- [Extrait du texte]
-----

C’est sans aucun fondement qu’on a dit que la rente de la terre est un prix de monopole, et que le propriétaire tire du fermier tout ce qu’il peut en obtenir. Il y a à cet égard deux limites* que le propriétaire ne peut pas franchir : il ne peut demander et le fermier ne peut accorder que ce qui est déterminé par la nature des choses, toujours indépendantes de la volonté dés hommes ; la question de la rente est assujettie à des lois positives et invariables qui enchaînent également le propriétaire et le cultivateur.

Quel est en effet le régulateur de la rente ? C’est d’un côté la quantité des produits qu’on petit espérer de la culture de la terre, et de l’autre le prix vénal des produits cultivés. Tout ce qui dans ce prix excède les frais de la production, c’est-à-dire les salaires du travail et les profits du capital, peut être l’objet du débat entre le propriétaire et le cultivateur pour la fixation de la rente, et c’est sur cet excédant disponible qu’ils peuvent compromettre et hausser ou baisser la rente.

Mais si la quotité de la rente dépend du prix vénal des produits cultivés de la terre, à son tour le prix vénal est subordonné à l’état progressif, stationnaire ou rétrograde de la richesse locale,

La richesse locale est-elle progressive : il y a plus d’ouvrage que d’ouvriers ; le travail est par conséquent mieux payé fies hauts salaires établissent l’aisance parmi les classes laborieuses, elles multiplient dans la proportion de leur aisance ; de plus grands produits de la terre sont nécessaires pour les faire subsister ; les terres sont recherchées et la rente augmente dans la proportion de leur rareté ou de leur fertilité relative. La rente atteint donc son terme le plus élevé quand la richesse locale est progressive.

On s’est évidemment abusé, lorsqu’on a cru que la rente résulte de la fertilité de la terre, qui est un présent de la nature à l’homme.

-----

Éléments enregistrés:
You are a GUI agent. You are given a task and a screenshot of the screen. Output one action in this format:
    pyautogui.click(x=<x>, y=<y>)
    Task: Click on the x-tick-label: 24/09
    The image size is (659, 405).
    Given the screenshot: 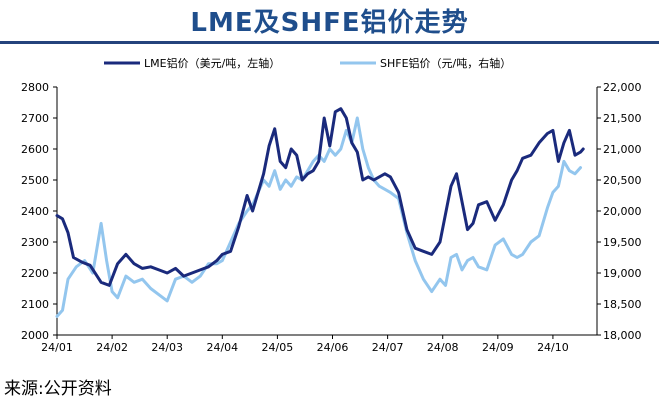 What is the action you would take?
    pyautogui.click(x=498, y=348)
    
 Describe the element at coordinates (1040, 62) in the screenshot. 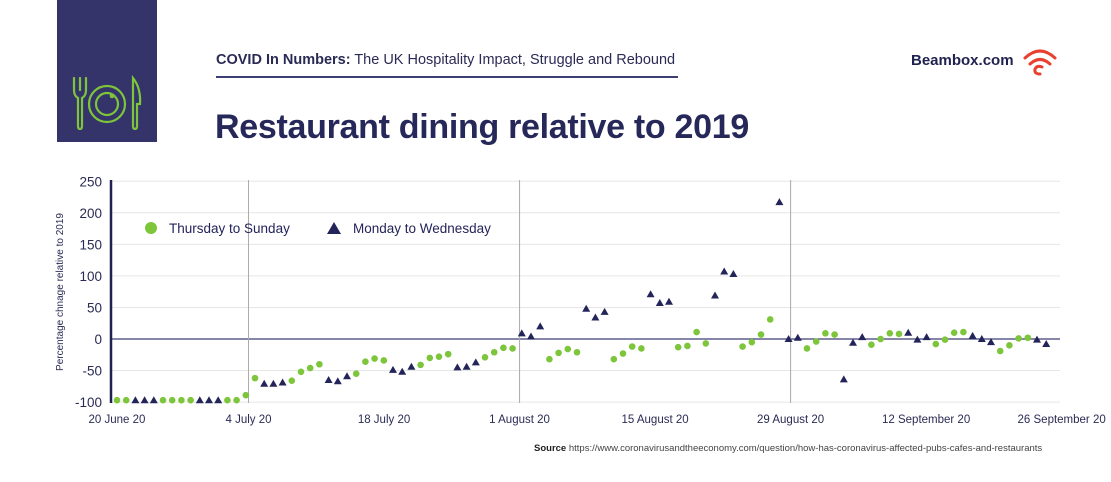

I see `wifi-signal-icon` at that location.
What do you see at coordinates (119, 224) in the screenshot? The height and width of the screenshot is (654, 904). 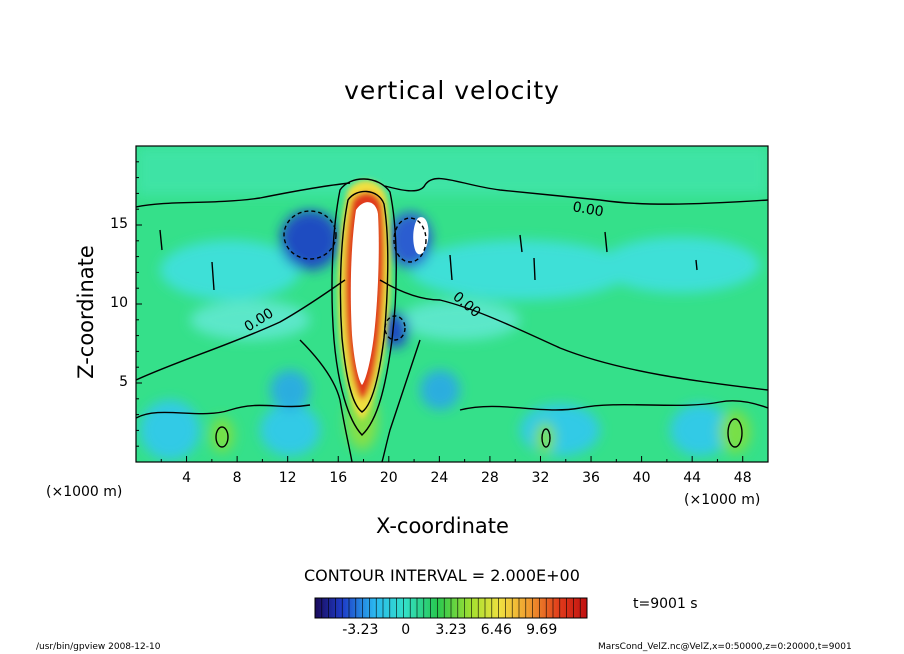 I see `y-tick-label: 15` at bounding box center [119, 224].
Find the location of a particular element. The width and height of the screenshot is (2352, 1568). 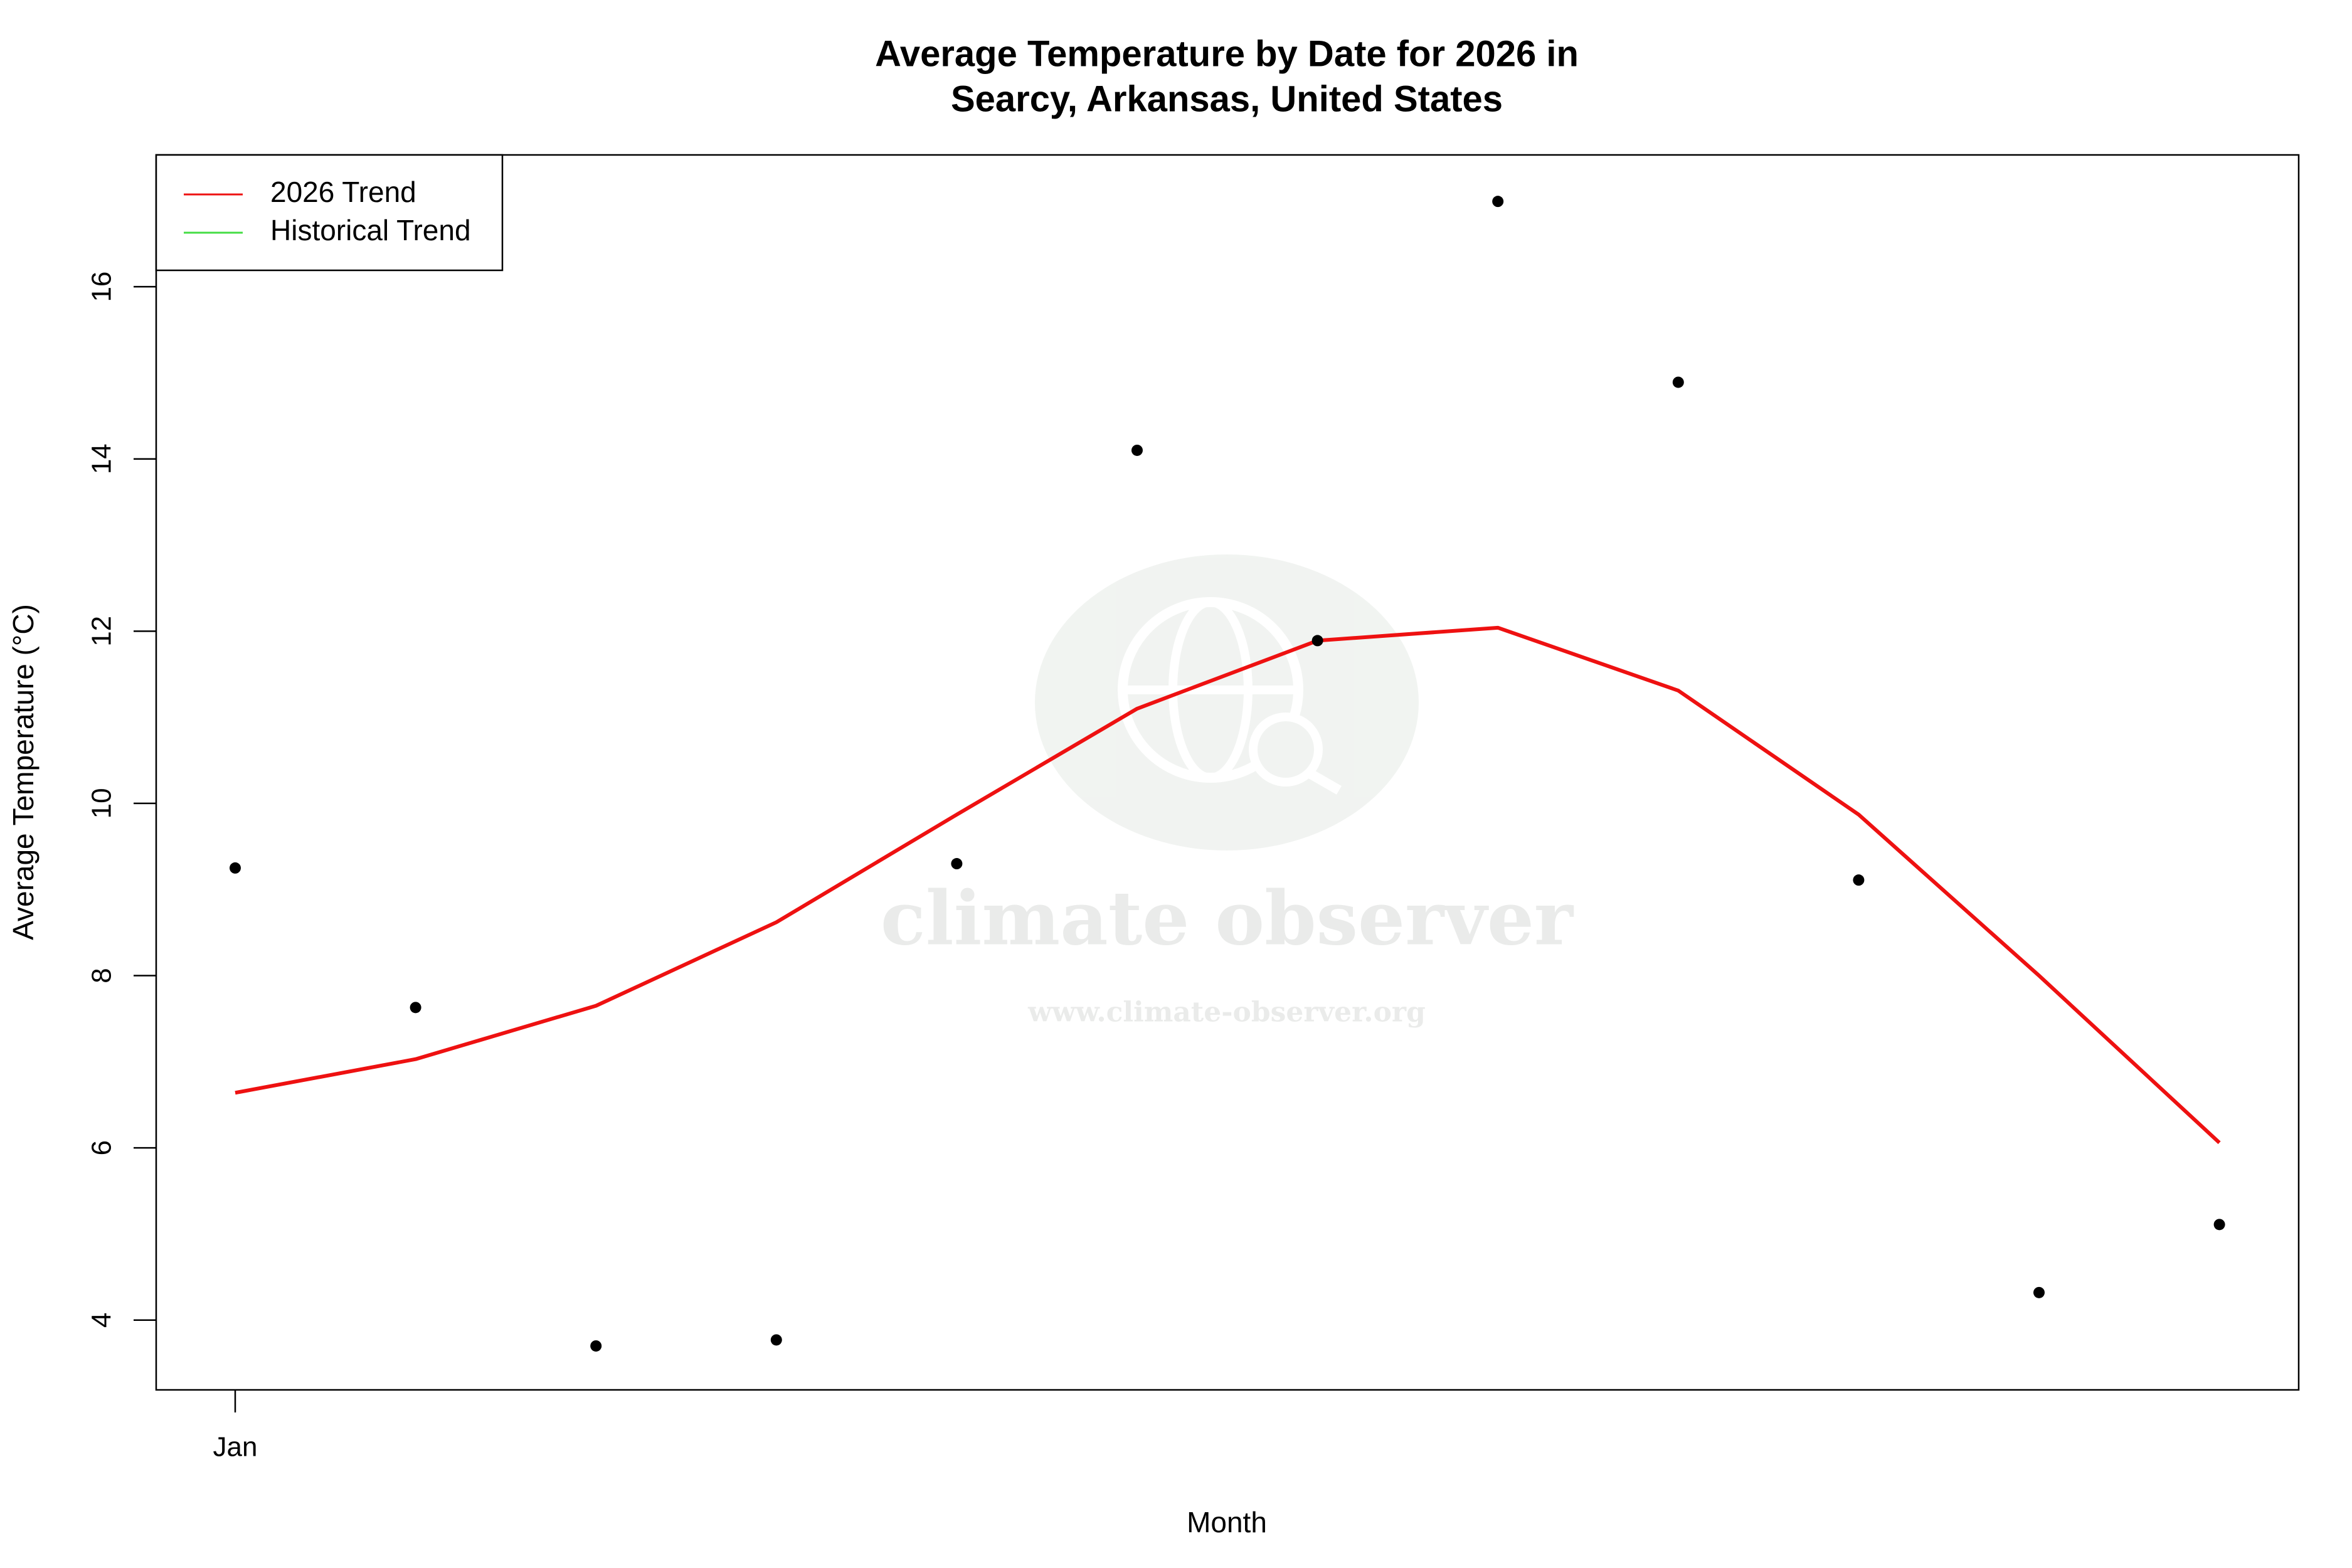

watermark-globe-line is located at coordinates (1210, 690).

-----

- [Travail demandé]
#1 D'après le texte sur la rente de la terre, pourquoi la rente atteint-elle son niveau le plus élevé lorsque la richesse locale est progressive ?
#2 Reprenez le passage du texte sur la rente de la terre qui commence aux mots "La richesse locale est-elle" et s'arrête après "nature à l’homme.", en y changeant "richesse locale" en "prospérité régionale".
#3 Les affirmations suivantes s'accordent-elles avec le texte sur la rente de la terre ? Répondez par oui ou par non, en citant les mots décisifs du texte.
(a) Le prix vénal des produits cultivés est l'un des régulateurs de la rente.
(b) Le texte soutient que la rente de la terre est un prix de monopole.
(c) Le texte admet que la rente résulte de la fertilité de la terre.

- [Réponses attendues]
#1 Quand la richesse locale est progressive, il y a plus d'ouvrage que d'ouvriers, si bien que le travail est mieux payé. Les hauts salaires établissent l'aisance parmi les classes laborieuses, qui se multiplient en proportion, et il faut donc de plus grands produits de la terre pour les faire subsister. Les terres deviennent alors recherchées, et la rente augmente en proportion de leur rareté ou de leur fertilité relative.

#2
La prospérité régionale est-elle progressive : il y a plus d’ouvrage que d’ouvriers ; le travail est par conséquent mieux payé fies hauts salaires établissent l’aisance parmi les classes laborieuses, elles multiplient dans la proportion de leur aisance ; de plus grands produits de la terre sont nécessaires pour les faire subsister ; les terres sont recherchées et la rente augmente dans la proportion de leur rareté ou de leur fertilité relative. La rente atteint donc son terme le plus élevé quand la prospérité régionale est progressive.

On s’est évidemment abusé, lorsqu’on a cru que la rente résulte de la fertilité de la terre, qui est un présent de la nature à l’homme.

#3
(a) Oui : « et de l’autre le prix vénal des produits cultivés ».
(b) Non : « C’est sans aucun fondement qu’on a dit que la rente de la terre est un prix de monopole ».
(c) Non : « On s’est évidemment abusé, lorsqu’on a cru que la rente résulte de la fertilité de la terre ».